7話
ペンライトを放さずに、右往左往している源太に群がる人形たちを今度はむつと西原が後ろから掴んで力任せに、引っ張って床に倒した。
「むつ、よく無事だったな…って、ちょっと煤けてるぞ」
冬四郎の姿をした源太が、手を伸ばしてむつの頬の黒くなっている所を擦った。むつは、鬱陶しそうに手を払った。
「着物がやっぱり邪魔だし、焼いちまえよ?」
西原が言うと、むつはポケットから札を出したが、結局は投げなかった。
「源太が焼けちゃうかも」
「そこは、腕の見せ所だろ?コントロール出来ないのか?」
「簡単に言うけど、さぁっ‼」
むつは近付いてきた人形の腹を思いきり蹴った。そして、倒れた人形を素早く抜いた刀で切った。

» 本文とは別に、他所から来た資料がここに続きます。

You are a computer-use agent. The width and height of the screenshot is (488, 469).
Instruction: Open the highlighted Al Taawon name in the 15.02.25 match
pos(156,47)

「数が多いから…さっきの炎くらいじゃ済まなくなるよ?それに、向こうの3人と源太を」
「さっきの炎は、消えたか」
西原は振り返って、後ろを確認しつつ人形の腕を掴むと膝で蹴りあげて腕を折り、強烈な回し蹴りで胴体部分も折った。
「源太っ‼」
むつと西原が側に居たにも関わらず、仲間であるはずの源太に狙いを定めたのか人形たちが、わらわらとたかっている。